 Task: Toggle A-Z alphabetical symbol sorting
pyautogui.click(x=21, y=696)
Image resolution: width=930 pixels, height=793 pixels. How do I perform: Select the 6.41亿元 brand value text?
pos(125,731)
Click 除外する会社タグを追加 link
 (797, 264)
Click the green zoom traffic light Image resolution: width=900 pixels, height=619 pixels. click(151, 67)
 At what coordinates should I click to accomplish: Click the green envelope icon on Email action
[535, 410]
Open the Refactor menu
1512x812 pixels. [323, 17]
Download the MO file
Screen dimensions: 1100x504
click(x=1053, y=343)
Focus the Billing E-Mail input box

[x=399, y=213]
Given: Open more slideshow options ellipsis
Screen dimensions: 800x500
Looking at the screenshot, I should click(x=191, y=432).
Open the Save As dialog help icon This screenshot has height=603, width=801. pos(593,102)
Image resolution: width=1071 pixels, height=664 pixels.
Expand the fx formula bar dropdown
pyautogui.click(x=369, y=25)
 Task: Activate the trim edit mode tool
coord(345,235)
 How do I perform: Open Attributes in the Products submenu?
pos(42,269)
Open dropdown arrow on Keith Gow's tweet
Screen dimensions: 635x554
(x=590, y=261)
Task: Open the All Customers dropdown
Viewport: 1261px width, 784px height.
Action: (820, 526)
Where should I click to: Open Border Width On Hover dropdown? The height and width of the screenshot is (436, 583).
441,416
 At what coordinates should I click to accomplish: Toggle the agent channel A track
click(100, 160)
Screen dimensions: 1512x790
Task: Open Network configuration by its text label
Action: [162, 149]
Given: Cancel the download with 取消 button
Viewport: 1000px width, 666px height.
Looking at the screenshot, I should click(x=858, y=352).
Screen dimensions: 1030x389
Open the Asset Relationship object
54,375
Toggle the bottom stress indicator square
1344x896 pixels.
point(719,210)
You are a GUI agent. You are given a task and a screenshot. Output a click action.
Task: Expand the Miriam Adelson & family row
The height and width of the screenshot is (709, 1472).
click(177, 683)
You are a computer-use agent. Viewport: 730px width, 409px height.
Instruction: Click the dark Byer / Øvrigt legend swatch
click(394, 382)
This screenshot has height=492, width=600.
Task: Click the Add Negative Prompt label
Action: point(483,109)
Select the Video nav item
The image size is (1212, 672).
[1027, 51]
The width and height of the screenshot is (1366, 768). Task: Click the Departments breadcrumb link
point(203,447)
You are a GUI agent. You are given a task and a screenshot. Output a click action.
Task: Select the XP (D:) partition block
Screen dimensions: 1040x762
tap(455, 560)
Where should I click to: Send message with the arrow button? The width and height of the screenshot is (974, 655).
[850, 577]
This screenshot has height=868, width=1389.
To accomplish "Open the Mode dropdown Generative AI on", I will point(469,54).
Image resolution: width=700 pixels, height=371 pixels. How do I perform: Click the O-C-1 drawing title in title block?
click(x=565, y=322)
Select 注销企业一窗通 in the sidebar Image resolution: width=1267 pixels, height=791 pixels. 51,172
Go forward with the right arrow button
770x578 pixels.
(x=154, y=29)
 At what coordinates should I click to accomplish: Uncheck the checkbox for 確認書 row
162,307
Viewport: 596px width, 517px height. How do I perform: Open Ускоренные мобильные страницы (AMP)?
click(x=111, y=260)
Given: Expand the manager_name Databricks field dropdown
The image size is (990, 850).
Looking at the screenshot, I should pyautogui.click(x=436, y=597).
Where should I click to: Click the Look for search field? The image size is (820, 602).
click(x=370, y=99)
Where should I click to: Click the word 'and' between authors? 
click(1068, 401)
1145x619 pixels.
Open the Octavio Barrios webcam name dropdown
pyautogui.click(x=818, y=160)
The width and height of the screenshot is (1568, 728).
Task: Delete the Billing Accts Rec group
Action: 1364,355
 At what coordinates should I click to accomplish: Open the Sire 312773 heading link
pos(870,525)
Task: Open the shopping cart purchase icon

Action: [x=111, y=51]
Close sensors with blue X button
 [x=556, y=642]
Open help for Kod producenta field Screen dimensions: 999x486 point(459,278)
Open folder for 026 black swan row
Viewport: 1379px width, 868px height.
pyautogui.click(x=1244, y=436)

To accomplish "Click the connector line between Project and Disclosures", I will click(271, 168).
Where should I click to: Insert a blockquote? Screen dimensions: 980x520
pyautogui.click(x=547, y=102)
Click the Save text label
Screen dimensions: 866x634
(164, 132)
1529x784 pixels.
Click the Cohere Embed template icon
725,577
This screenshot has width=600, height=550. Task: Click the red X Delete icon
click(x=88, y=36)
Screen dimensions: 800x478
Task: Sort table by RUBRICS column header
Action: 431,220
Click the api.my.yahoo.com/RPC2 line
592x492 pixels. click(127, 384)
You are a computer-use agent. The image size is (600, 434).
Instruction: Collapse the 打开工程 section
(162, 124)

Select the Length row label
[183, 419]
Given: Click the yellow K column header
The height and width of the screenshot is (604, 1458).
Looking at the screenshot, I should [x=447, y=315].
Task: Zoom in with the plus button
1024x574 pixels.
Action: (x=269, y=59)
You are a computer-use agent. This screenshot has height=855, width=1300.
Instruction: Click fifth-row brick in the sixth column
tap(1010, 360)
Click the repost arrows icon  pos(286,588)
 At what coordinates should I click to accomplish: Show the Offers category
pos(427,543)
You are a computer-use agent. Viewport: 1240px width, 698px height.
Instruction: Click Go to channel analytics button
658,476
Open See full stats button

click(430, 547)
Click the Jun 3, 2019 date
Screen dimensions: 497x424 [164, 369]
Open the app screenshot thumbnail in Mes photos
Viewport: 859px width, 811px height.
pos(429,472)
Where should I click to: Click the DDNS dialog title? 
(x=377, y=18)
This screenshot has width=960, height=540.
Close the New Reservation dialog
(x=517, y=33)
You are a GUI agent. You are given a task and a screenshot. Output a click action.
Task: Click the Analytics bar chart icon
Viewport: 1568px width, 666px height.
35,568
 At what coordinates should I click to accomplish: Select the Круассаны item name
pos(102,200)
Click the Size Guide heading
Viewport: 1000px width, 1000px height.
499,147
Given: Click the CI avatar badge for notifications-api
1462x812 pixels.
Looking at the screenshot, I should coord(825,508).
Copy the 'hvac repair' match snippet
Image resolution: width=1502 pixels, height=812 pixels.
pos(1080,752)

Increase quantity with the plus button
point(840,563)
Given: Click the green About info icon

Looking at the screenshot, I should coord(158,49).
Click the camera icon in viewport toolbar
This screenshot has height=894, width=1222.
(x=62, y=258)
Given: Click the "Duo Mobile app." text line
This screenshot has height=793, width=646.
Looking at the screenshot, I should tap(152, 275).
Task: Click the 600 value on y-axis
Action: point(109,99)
= = = = = = =
**EXERCISE:**
Up to and including the line with "Click the green zoom", output every line of the records above exactly, starting from the first; output nothing else.

**EXERCISE SOLUTION:**
 Task: Toggle A-Z alphabetical symbol sorting
pyautogui.click(x=21, y=696)
Image resolution: width=930 pixels, height=793 pixels. How do I perform: Select the 6.41亿元 brand value text?
pos(125,731)
Click 除外する会社タグを追加 link
 (797, 264)
Click the green zoom traffic light Image resolution: width=900 pixels, height=619 pixels. click(151, 67)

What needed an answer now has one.